* [GOAL OF THE EXERCISE] Rewrite the listing below with every occurrence of "Open" changed to "Launch" and all other text left unchanged. Omit the pictures from your version.
--------------------------------
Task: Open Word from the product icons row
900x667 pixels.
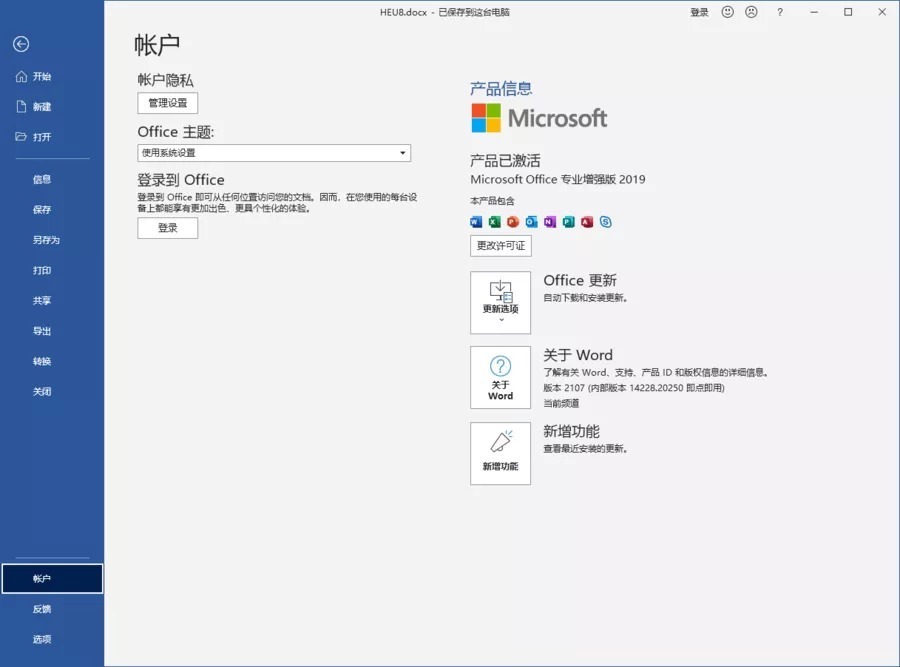Action: [475, 222]
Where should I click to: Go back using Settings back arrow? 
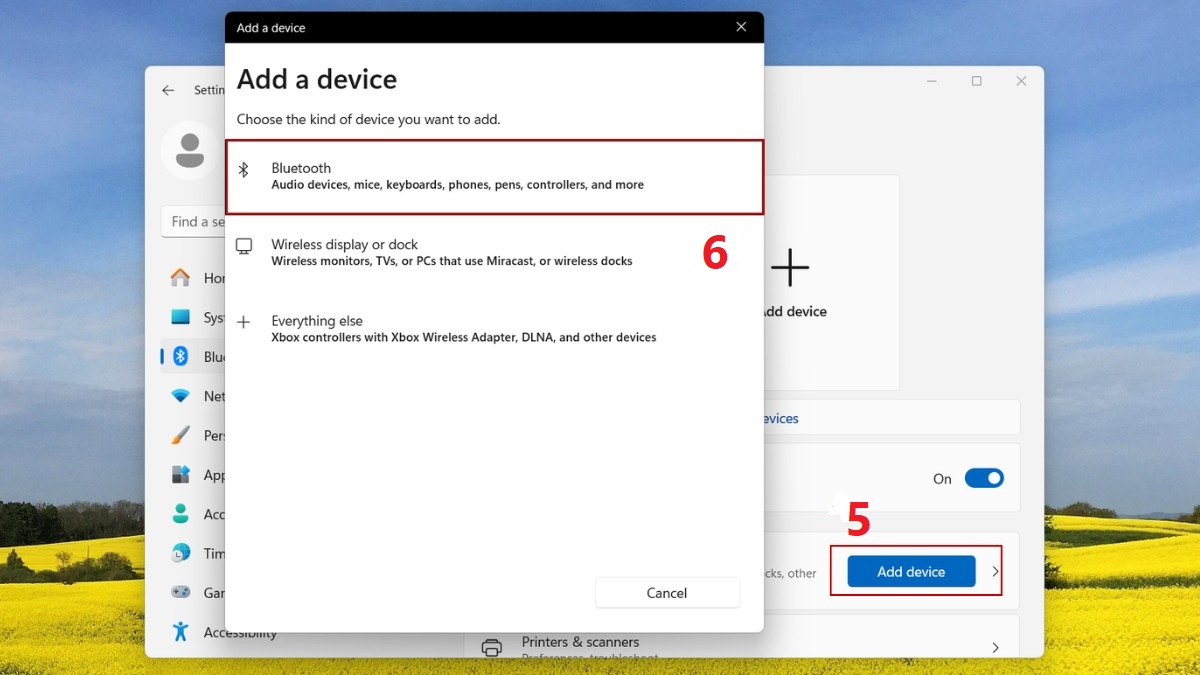tap(168, 90)
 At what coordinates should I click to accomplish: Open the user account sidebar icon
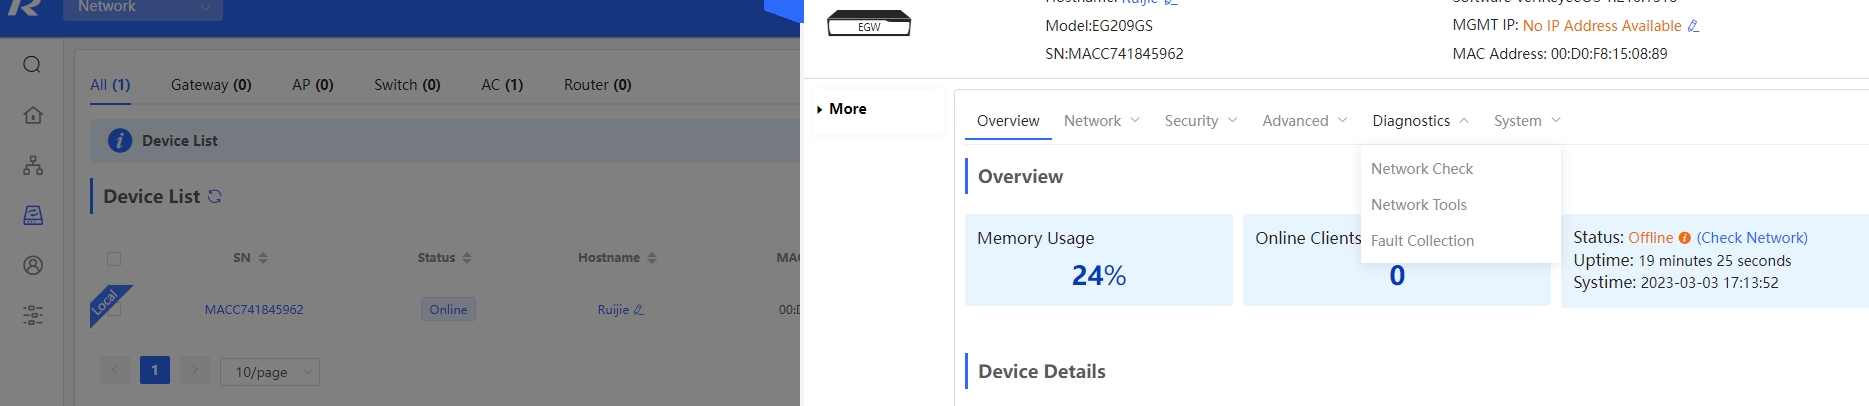point(32,265)
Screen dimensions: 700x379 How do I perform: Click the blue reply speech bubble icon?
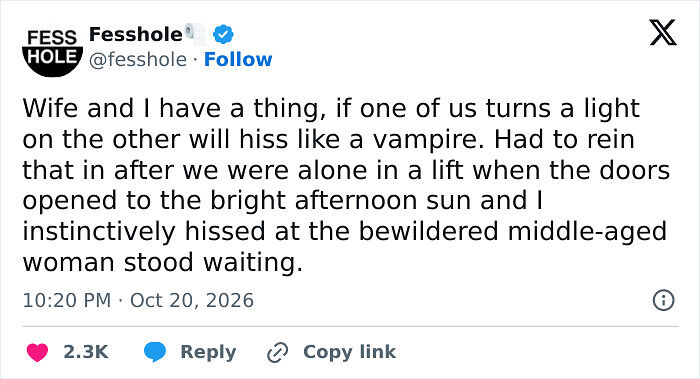click(155, 352)
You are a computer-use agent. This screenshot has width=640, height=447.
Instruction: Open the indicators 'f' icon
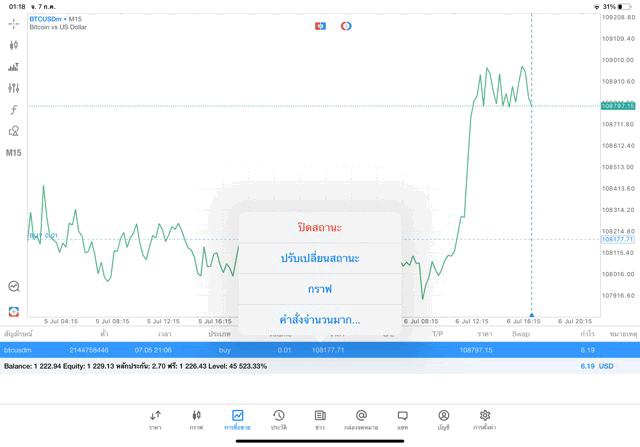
--------------------------------
* [ANSWER TO THE TASK]
Task: Launch Word from the product icons row
900x667 pixels.
Action: [475, 222]
Where should I click to: Go back using Settings back arrow? 
tap(168, 90)
 At what coordinates should I click to accomplish: Launch the user account sidebar icon
point(32,265)
Screen dimensions: 700x379 How do I perform: Click the blue reply speech bubble icon?
click(155, 352)
You are a computer-use agent. This screenshot has width=640, height=447.
Instruction: Launch the indicators 'f' icon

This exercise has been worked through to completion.